AI Ethics: With Great AI Data Comes Great Knowledge and Responsibility

We’ve heard it a hundred times when calling a customer service line, “This call may be monitored or recorded for quality assurance purposes.” We might not stop to ask ourselves who — or what — is being trained. We assume that a manager and an agent will review the call together to assess the agent’s performance and look for areas of improvement. For quality, we think that if there is a complaint or the agent does something wrong, the company can pull up a recording of the conversation and check whether the information provided was accurate. But this might not be the case.

As new voice-processing technologies come to light, we shouldn’t assume that “training” is being done with humans. More often, it’s being done with speech transcription, emotion and sentiment detection as well as prediction engines. Your voice, your responses and your behavior are used to understand how you tick.

The 2012 story that brought to light companies’ capabilities to predict what you’ll do next was Target’s directed marketing to a teenage girl. Target predicted she’d be pregnant and started to send marketing material to her home address. Methods and technologies of prediction are now many orders of magnitude more powerful than when that story emerged.

That prediction was based on statistical methods and, since then, new technology and prediction methods have amplified a company’s to learn and affect our decisions. If we extrapolate this further, it’s safe to wonder if there will be a time when we could be completely disarmed by a prediction engine that knows how to manipulate us to make a purchase. Will we then lose all involvement in our own decision making?

The Ethics of the “Tell”
Predictive technologies at play like artificial intelligence (AI) and machine learning can extract more insights about us than just the content of what we say or our personal identifiable information. How we say things, the tone we use, how we elicit emotions to different inputs — these can all be our “tell” in a poker game between us and agents who are selling us things or moving us to a course of action we might not have reached on our own.

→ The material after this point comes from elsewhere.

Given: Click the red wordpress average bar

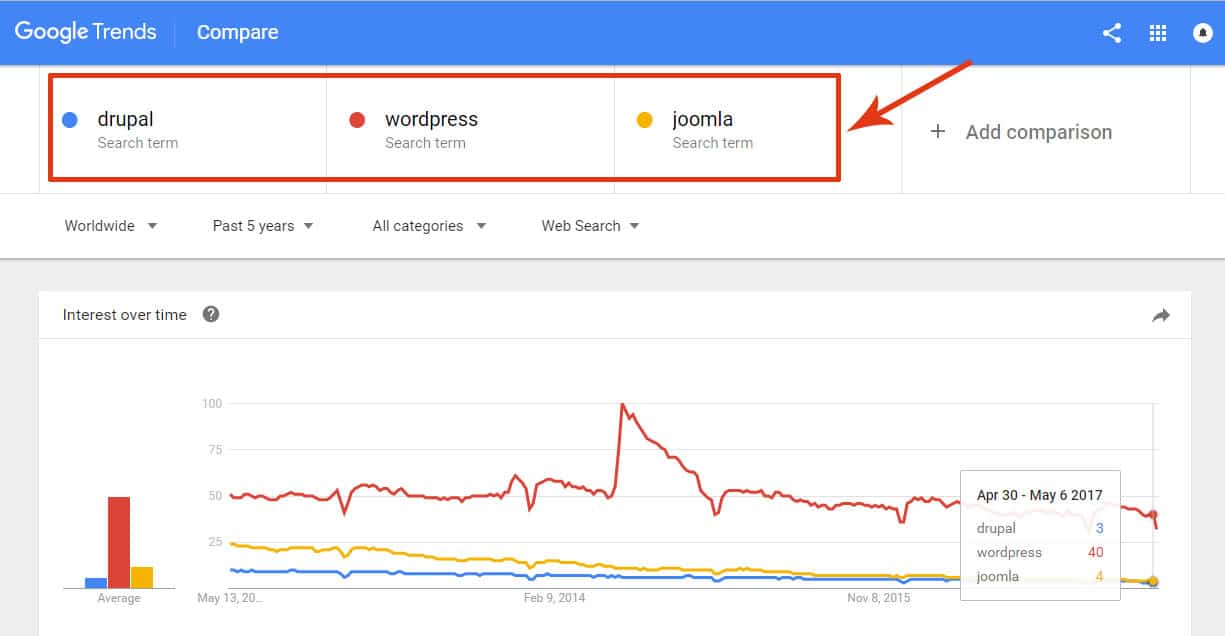Looking at the screenshot, I should tap(119, 542).
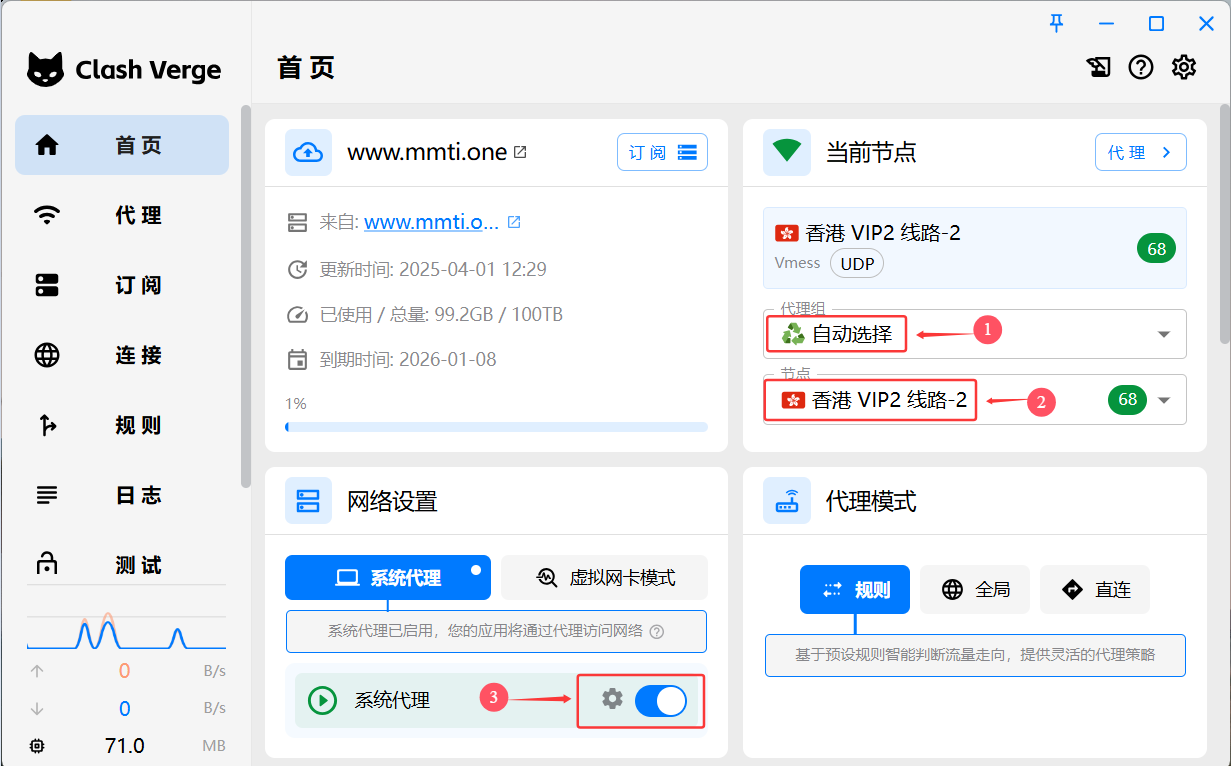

Many people question if this ability to learn will create such an imbalance in influence that it will become unethical to deal with any company and how companies must meter their use of this influence. When interacting with companies, we see where there might be some asymmetries in our interactions. These areas include product knowledge, history of interactions with the customer, the ability to try different messaging tactics, price testing and the ability to surface information quickly. These asymmetries are more prevalent in industries where there is more “supplier power,” as described in Porter’s Five Forces.

Typically, a company is much more knowledgeable in its offering as well as those of its competitors. From an optimistic perspective, this means the company can provide value to a customer — even before the customer makes a purchase. Consultative sales processes add even more upfront value. However, when product information is limited or specialized, relying on a specialist to provide this information can create a value gap where a higher price can be charged.

Companies also can systematically track all interactions between themselves and their customers. As individuals, we don’t likely keep a record of all of our calls to the bank, when we visited the website or every email we sent them. But the bank tracks this and can make this information instantly available to an agent. This gives them a better assessment of their relationship with you and what will happen next.

Another advantage is that companies can run tests in every interaction. In a call center, this might mean running different call scripts. In eCommerce, it could mean setting different pricing models. A company with a large number of clients can run these tests with each interaction and know more about how its customers will react. A customer might only interact with a handful of companies versus the thousands or millions of interactions a company might have with different customers.

Companies can also realize an advantage in an interaction by being meticulously organized. Having all information on hand during a discussion, such as previous calls, competitive pricing and product information means that, even if they’re not as knowledgeable of the customer, they have access to more information and resources than the customer could ever have.